┌─ RECORDS SUPPLIED

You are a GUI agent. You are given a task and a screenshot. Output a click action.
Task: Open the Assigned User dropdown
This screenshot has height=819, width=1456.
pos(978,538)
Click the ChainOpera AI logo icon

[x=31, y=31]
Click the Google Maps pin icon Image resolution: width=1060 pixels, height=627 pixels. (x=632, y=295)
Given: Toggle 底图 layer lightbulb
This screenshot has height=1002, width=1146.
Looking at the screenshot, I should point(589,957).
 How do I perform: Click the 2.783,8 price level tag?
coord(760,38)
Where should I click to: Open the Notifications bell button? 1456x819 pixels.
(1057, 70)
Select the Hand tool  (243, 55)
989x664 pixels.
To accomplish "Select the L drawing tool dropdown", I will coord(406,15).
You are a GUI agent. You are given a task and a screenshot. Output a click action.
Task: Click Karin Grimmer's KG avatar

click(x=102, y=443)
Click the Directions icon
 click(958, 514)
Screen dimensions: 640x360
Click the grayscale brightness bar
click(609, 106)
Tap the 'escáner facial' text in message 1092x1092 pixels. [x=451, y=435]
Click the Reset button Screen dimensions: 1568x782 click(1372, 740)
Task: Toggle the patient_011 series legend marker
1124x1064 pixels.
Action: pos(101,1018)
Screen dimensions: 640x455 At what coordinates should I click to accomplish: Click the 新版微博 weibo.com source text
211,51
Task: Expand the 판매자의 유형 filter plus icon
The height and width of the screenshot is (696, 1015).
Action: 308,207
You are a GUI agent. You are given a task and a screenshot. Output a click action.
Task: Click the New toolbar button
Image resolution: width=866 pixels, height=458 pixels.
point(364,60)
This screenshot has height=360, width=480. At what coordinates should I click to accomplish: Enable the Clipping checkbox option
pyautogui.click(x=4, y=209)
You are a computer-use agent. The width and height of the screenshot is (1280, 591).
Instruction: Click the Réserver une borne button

└─

THE TASK: Switch "Hand tool" to "Pan tool" throughout the lines above, and write out all of the lines again with nothing else changed.

ANSWER TO THE PROBLEM:
You are a GUI agent. You are given a task and a screenshot. Output a click action.
Task: Open the Assigned User dropdown
This screenshot has height=819, width=1456.
pos(978,538)
Click the ChainOpera AI logo icon

[x=31, y=31]
Click the Google Maps pin icon Image resolution: width=1060 pixels, height=627 pixels. (x=632, y=295)
Given: Toggle 底图 layer lightbulb
This screenshot has height=1002, width=1146.
Looking at the screenshot, I should point(589,957).
 How do I perform: Click the 2.783,8 price level tag?
coord(760,38)
Where should I click to: Open the Notifications bell button? 1456x819 pixels.
(1057, 70)
Select the Pan tool  (243, 55)
989x664 pixels.
To accomplish "Select the L drawing tool dropdown", I will coord(406,15).
You are a GUI agent. You are given a task and a screenshot. Output a click action.
Task: Click Karin Grimmer's KG avatar

click(x=102, y=443)
Click the Directions icon
 click(958, 514)
Screen dimensions: 640x360
Click the grayscale brightness bar
click(609, 106)
Tap the 'escáner facial' text in message 1092x1092 pixels. [x=451, y=435]
Click the Reset button Screen dimensions: 1568x782 click(1372, 740)
Task: Toggle the patient_011 series legend marker
1124x1064 pixels.
Action: pos(101,1018)
Screen dimensions: 640x455 At what coordinates should I click to accomplish: Click the 新版微博 weibo.com source text
211,51
Task: Expand the 판매자의 유형 filter plus icon
The height and width of the screenshot is (696, 1015).
Action: 308,207
You are a GUI agent. You are given a task and a screenshot. Output a click action.
Task: Click the New toolbar button
Image resolution: width=866 pixels, height=458 pixels.
point(364,60)
This screenshot has height=360, width=480. At what coordinates should I click to accomplish: Enable the Clipping checkbox option
pyautogui.click(x=4, y=209)
You are a computer-use agent. The width and height of the screenshot is (1280, 591).
Instruction: Click the Réserver une borne button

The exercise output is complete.